Quel que soit le résultat final des élections étatsuniennes, Trump a gagné. Tout d’abord, il peut encore l’emporter dans les urnes. Ensuite, s’il perd de quelques cheveux de sa Moumoute Jaune, l’encore président saisira la justice et, en fin de compte, la Cour Suprême dont la majorité des magistrats campent sur les positions présidentielles. Surtout, avec ou après lui, ses Etats sont moins unis que jamais.
Autre hypothèse, celle du pire : Donald Trump rameute les milices qui lui sont dévouées afin de semer le désordre dans les principales villes et prendre prétexte des troubles pour se maintenir au pouvoir. Après tout, ce n’est que le 20 janvier 2021 que son éventuel successeur sera dûment installé dans ses fonctions.
La stratégie de la tension – que Le Plouc avait évoquée à deux reprises[1]– risque fort de laisser son pays à feu et à sang. Et l’encore président vient d’en rajouter une couche lors d’une récente déclaration prononcée à la Maison-Blanche où il a proclamé sa victoire avant même la fin du dépouillement tout en dénonçant des fraudes en cas de défaite. Propos qui rappellent plus ceux du potentat d’une démocratie balbutiante que du chef de la première puissance mondiale. Cette position trahit d’ailleurs l’effondrement moral de cette nation qui ne peut décemment plus parler au nom de la planète.
Donald Trump n’a pas provoqué l’effondrement américain, il n’en est que le consternant symptôme. Nous assistons sans doute à un bouleversement bien plus profond, à savoir la fin d’un cycle impérial.
Après l’apogée, le déclin
La révolution industrielle et la colonisation avaient initié le «siècle britannique» au XIXe. Il a commencé son agonie lors de la Première Guerre mondiale et a rendu son dernier soupir à la fin de la Seconde, notamment lors de la perte des Indes, « Joyaux de la couronne britannique » qui a amorcé la décolonisation.
A bout de souffle sur le plan économique, la Grande-Bretagne a dû laisser les Etats-Unis lancer leur «siècle américain». La compétition économique et géopolitique avec l’empire soviétique a renforcé encore le dynamisme des Etats-Unis ; l’apogée du «siècle américain» est survenue à la jonction des années 1980 et 1990 avec l’engloutissement de l’empire soviétique dans la fosse commune de l’Histoire. C’était le temps des illusions étatsuniennes de la « fin de l’Histoire ». Le monde allait voguer sur un océan de prospérité et de liberté sous la conduite du capitaine America.
Mais voilà, tout à sa démesure, l’Empire étatsunien a refusé de prendre conscience de l’inéluctable déclin qui suit l’apogée. Ses profondes divisions auraient dû l’alerter. C’est toujours par la désunion que les Empires implosent.
Loin d’être dépassées, la ségrégation subie par les Afro-Américains a pris de nouvelles formes. Et l’élection d’Obama n’a été qu’une belle illusion de plus. Le racisme est nourri aux Etats-Unis par de profondes racines qui ont poussé dès sa fondation.
Les bouleversements sociaux et économiques générés par les multinationales ont atteint les classes populaires blanches dont une partie s’est retournée contre les Afro-Américains perçus comme des concurrents.

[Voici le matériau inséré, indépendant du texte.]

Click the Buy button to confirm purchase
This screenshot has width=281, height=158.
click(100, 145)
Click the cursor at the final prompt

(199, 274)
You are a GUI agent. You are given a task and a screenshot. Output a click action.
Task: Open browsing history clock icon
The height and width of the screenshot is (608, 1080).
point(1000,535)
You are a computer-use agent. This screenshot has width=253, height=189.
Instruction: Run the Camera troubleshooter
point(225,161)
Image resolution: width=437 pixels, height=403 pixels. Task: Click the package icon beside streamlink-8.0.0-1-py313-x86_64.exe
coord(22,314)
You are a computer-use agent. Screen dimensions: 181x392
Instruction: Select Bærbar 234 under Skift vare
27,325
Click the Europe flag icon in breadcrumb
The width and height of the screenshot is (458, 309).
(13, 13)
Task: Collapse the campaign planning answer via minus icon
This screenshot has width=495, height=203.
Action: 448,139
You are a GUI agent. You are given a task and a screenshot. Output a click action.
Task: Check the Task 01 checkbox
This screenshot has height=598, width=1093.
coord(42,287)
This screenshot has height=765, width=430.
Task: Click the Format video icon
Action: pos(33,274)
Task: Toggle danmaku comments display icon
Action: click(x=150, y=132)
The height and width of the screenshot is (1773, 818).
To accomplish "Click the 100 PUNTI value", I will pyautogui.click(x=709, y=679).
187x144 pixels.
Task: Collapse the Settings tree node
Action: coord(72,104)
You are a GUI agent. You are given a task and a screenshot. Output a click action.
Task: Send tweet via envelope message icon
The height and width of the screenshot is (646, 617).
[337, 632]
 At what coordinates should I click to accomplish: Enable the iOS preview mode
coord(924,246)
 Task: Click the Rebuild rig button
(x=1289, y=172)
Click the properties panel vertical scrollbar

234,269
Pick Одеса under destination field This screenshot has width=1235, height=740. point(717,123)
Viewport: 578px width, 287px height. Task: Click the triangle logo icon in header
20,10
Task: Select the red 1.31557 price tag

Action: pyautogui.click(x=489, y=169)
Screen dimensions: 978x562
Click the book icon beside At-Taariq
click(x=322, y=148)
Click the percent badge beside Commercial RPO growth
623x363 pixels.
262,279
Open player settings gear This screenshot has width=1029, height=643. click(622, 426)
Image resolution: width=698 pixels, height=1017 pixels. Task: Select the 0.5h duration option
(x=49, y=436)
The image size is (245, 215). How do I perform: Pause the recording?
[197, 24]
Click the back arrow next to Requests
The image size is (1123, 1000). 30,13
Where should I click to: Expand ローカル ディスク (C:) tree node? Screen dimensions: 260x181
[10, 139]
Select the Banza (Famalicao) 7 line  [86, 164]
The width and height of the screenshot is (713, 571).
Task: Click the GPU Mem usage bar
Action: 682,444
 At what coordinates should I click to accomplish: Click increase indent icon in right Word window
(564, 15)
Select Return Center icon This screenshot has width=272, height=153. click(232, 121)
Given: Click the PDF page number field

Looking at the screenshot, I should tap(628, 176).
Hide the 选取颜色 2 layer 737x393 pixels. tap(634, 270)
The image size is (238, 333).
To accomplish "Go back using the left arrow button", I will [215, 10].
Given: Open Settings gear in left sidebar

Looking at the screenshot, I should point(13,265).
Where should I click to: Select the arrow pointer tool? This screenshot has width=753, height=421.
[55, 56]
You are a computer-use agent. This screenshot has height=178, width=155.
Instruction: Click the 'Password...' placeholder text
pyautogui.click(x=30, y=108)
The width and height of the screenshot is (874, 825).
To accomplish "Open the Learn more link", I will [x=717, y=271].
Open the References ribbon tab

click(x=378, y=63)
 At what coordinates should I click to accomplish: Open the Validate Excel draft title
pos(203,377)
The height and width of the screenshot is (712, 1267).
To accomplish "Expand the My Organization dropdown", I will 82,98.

En outre, comme partout le patriarcat est mis à mal et se défend en adoptant les positions les plus réactionnaires. D’où la naissance de multiples divisions à l’intérieur même de chaque communauté de genres, de classes ou d’origines ethniques.
Après le «siècle américain», quoi ?
Aujourd’hui, les Etats-ex-Unis sont divisés en camps antagonistes que plus rien ne relie. Donald Trump ne fait qu’arracher la perfusion qui maintenait encore en vie le «siècle américain», ce qui rend particulièrement comique son slogan «make America great again ».
Après le «siècle américain», quel autre Empire s’emparera-t-il du gouvernail mondial ? Seule la Chine semble avoir la carrure nécessaire pour y prétendre. A ce compte-là, le «siècle chinois» risque fort de nous faire regretter, malgré tout, le «siècle américain»!
Et si l’humanité prenait conscience de la toxicité des Empires et se mettait à instaurer des relations dépourvues de prééminences impériales ? Cela demanderait de la part des peuples et de leurs dirigeants une intelligence, une volonté et une qualité d’action à la hauteur de cette haute ambition. C’est sans doute beaucoup trop demander.